There have been enough mass shootings in this country that it’s become possible to divide the Republican response into established sub-genres. The provocateurs get the most attention for saying that the victims could have saved themselves if only they’d been armed. But there's a subtler conservative approach that refuses to acknowledge any connection between the weapon and the crime, as if disturbed individuals could wreak the save havoc with slingshots and butter knives as they do with legally purchased semi-automatic weapons.
This species of argument -- it might be called "Guns-don’t kill people, they do" -- conveniently exonerates gun rights types from any responsibility for, or even connection to, massacres carried out with guns. After the Aurora shooting, Charles C. W. Cooke provided the following example in National Review.
This crime was ultimately about people.

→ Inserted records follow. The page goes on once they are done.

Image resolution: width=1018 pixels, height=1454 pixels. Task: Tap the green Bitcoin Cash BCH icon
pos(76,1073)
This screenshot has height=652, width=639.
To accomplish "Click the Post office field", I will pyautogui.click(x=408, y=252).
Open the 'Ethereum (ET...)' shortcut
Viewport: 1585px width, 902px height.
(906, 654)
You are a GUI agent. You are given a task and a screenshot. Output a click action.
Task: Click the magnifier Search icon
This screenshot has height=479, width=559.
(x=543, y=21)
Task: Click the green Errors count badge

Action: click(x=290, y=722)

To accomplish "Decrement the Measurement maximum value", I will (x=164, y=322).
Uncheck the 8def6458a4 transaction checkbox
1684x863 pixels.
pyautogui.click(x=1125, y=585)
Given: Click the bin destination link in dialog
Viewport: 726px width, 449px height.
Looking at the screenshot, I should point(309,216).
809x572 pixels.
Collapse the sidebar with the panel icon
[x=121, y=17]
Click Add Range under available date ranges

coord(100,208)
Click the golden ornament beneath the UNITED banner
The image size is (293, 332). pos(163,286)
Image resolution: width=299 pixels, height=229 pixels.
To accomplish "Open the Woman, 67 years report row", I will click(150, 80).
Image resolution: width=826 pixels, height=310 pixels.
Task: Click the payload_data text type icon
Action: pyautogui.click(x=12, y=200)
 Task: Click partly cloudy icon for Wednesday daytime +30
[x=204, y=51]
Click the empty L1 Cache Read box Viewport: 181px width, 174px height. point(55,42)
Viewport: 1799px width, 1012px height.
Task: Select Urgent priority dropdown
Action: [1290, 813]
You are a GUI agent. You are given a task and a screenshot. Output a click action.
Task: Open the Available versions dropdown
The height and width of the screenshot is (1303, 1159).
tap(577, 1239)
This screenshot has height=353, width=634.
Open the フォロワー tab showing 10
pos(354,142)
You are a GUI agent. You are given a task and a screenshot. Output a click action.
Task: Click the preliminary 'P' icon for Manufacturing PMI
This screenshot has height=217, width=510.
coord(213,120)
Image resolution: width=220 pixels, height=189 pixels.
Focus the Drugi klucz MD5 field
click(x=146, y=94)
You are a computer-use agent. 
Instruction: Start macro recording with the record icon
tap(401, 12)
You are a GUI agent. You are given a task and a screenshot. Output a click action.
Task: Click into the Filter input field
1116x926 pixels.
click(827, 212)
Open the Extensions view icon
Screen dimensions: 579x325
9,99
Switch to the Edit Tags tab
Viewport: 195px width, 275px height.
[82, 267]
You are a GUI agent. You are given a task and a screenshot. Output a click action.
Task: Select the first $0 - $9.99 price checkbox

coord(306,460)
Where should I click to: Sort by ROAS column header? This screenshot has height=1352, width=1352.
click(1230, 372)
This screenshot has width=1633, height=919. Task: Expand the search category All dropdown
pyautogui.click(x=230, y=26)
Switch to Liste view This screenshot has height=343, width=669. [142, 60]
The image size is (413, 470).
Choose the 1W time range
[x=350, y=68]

It was about the shooter, the victims, and their families — and very little else besides — and we would do well to avoid breathlessly proposing radical changes to our constitutional order because a man abused his liberty. Those with evil in their hearts are prone to do evil things, and those willing to violate strict prohibitions against murder do not care much about regulation of firearms or much else. As such, unless the shooter was part of a bigger conspiracy or was systematically failed by an institution, our attentions might be better focused on Aurora, Colo., and not on any particular group, or — even worse — the whole citizenry of the United States.
This brand of anti-logic could be applied to Sunday’s Oak Creek shooting as well. Evidence is emerging that the alleged gunman has ties to white supremacist groups but as of Monday afternoon there wasn't any suggestion at National Review that those groups deserved "attentions." In fact this reader couldn't find any reference to the killings at all.